Drawing a Red Line Around the Taliban

On the front lines of the battle against terrorism, one need drive only 15 minutes from the military's headquarters to hear the militants' small-arms fire.

It is here, in the Bajaur district of northwest Pakistan, where the Pakistani military says it has drawn a line in the sand against militants who attack U.S. troops in Afghanistan, launch suicide attacks in Pakistan and recruit and train the next generation of al Qaeda faithful.

Bajaur may the smallest and most northerly district of Pakistan's seven Federally Administered Tribal Areas, but the military calls it the militants' "central hub," the area from which they launch attacks on both sides of the border and travel between each other's districts.

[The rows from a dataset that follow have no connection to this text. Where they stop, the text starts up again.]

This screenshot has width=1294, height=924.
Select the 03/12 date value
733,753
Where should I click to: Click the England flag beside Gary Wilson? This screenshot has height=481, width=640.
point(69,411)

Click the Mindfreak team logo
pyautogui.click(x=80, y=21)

Military commanders say if they clear Bajaur of militants, they will have killed 65 percent of the militancy in Pakistan -- and taken a serious step toward subduing one of the most violent places on the planet. But if they fail, the number of attacks will only increase and the military's credibility will be seriously questioned by a skeptical United States.

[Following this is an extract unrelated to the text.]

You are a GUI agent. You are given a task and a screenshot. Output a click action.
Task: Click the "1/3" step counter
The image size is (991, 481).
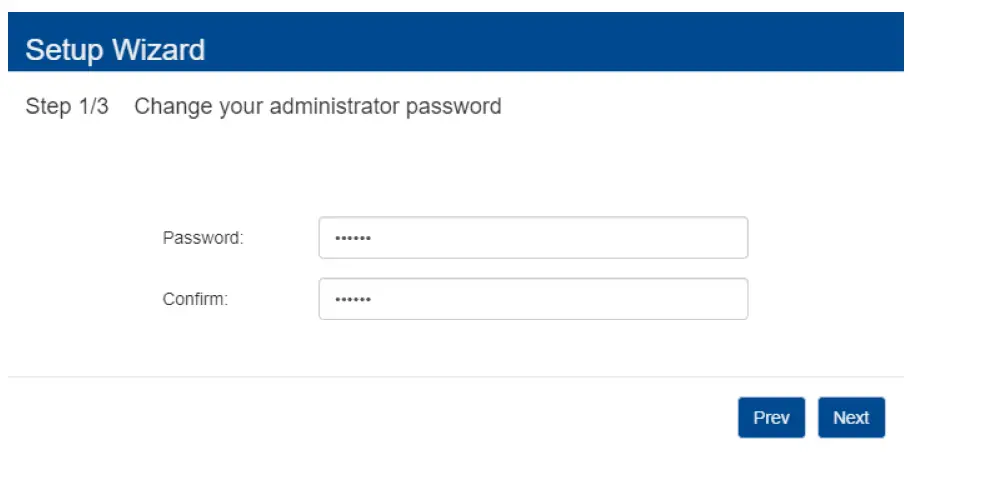pyautogui.click(x=92, y=106)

"This has become the center of gravity for the complete militancy, a hub of all militant activity" in the region, Maj. Gen. Tariq Khan, the inspector general of the front-line Frontier Corps, told a group of reporters in Khan, the regional capital of Bajaur. "If they lose it, they lose almost everything."

The Pakistani military has spent the last seven weeks fighting in the Bajaur district, an area the size of greater New York City. Just this month, Khan said his troops have killed 500 to 1,000 insurgents, losing 36 troops.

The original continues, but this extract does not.